Ribuan Pil Ekstasi Masuk Pontianak, Begini Risiko Hotel yang Jadi Tempat Transaksi Narkoba
BNN mengamankan barang bukti sebanyak 5,3349 kilogram sabu-sabu. 5.015 butir pil ekstasi sebarat 2,0297 kilogram, dan 10.010 butir
Meski di antara tersangka adalah warga binaan Lapas Pontianak, Suyatmo menegaskan pihaknya tidak mendapati adanya keterlibatan dari oknum petugas lapas.
Saat konferensi pers, kelima tersangka turut dihadirkan BNN Provinsi Kalbar. Mereka hanya bisa tertunduk lesu selama konfrensi pers berlangsung. Pandangan kelimanya kosong, empat tersangka memilih bungkam seribu bahasa saat diwawancarai.

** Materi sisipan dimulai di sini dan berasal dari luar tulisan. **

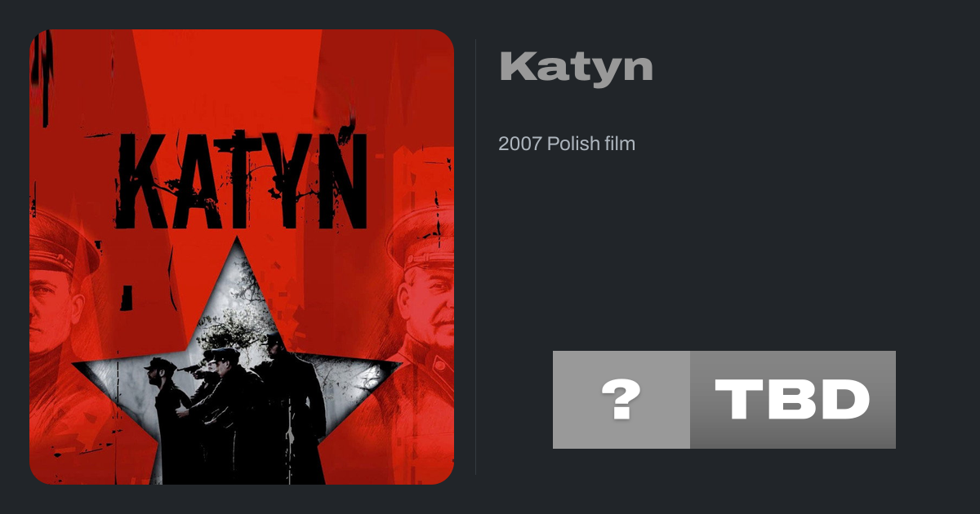980x514 pixels.
Task: Click the black KATYN lettering on poster
Action: click(x=242, y=179)
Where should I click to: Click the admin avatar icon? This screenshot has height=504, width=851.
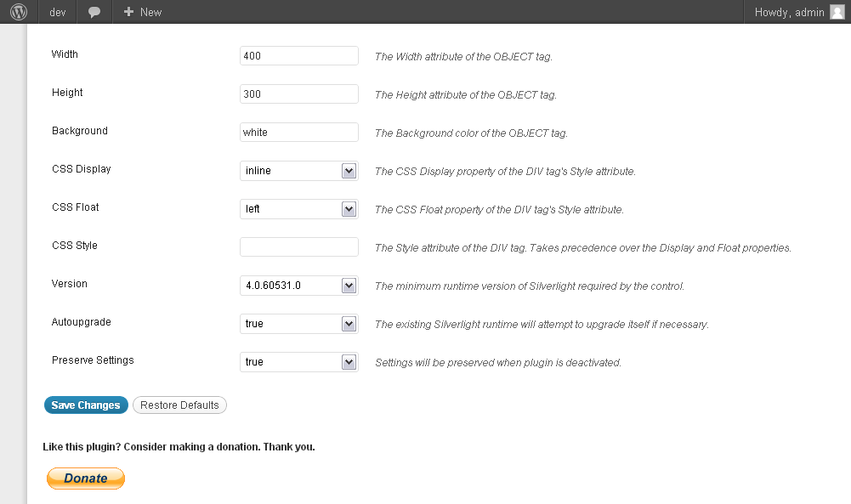(x=837, y=12)
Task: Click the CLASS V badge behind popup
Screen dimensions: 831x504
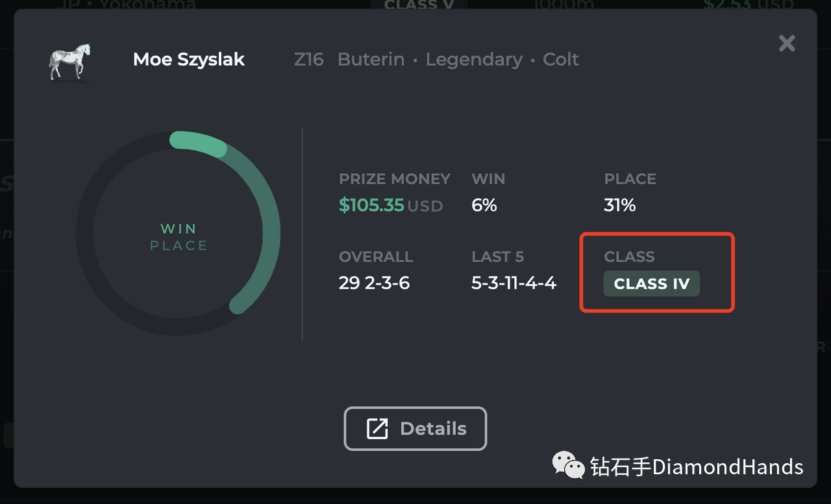Action: click(419, 5)
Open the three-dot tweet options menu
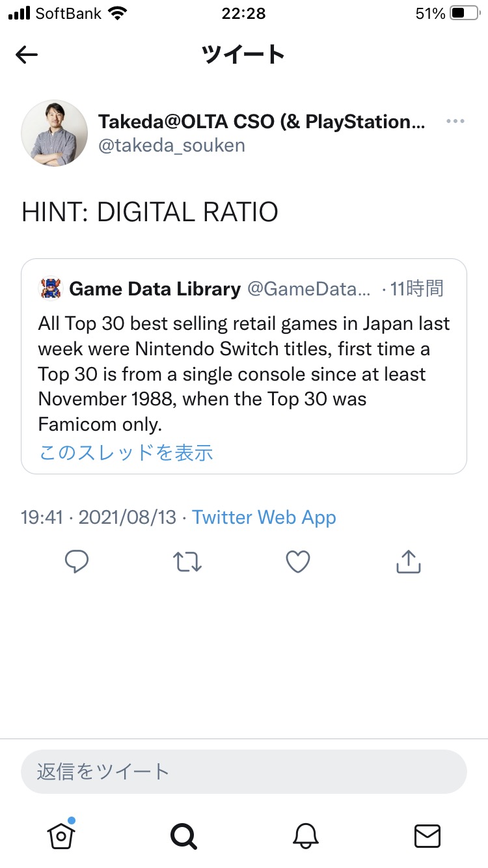The image size is (488, 868). (455, 122)

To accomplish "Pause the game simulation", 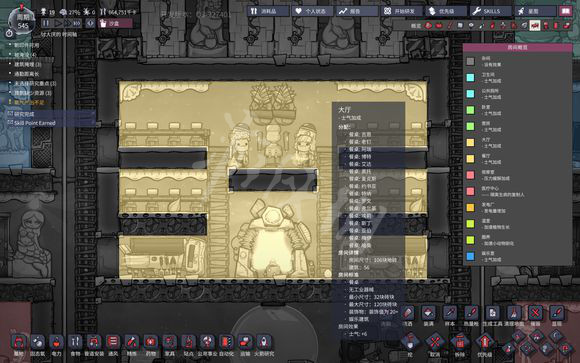I will point(46,23).
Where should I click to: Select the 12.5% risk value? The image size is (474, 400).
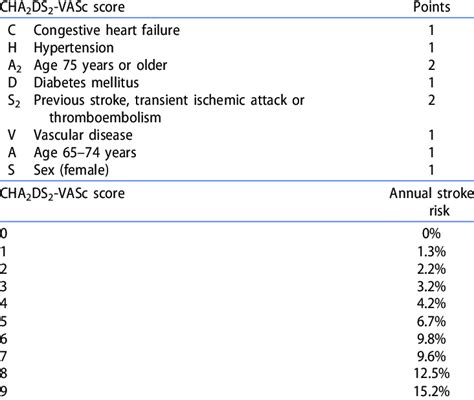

Hanya Andi Alpen yang bersedia menjawab pertanyaan Tribun. Warga binaan Lapas Pontianak ini mengungkapkan bahwa barang bukti yang diamankan polisi, berasal dari Malaysia yang hendak diedarkan ke Kota Pontianak.
Andi Alpen mengakui, beberapa waktu lalu ia ditawari teman satu selnya yang bernama Petrus Hunter, untuk mencari orang yang mau mengantarkan barang haram tersebut. Karena mengetahui bahwa anaknya, Agus Setiawan, sedang membutuhkan uang, ia pun menghubungi sang anak.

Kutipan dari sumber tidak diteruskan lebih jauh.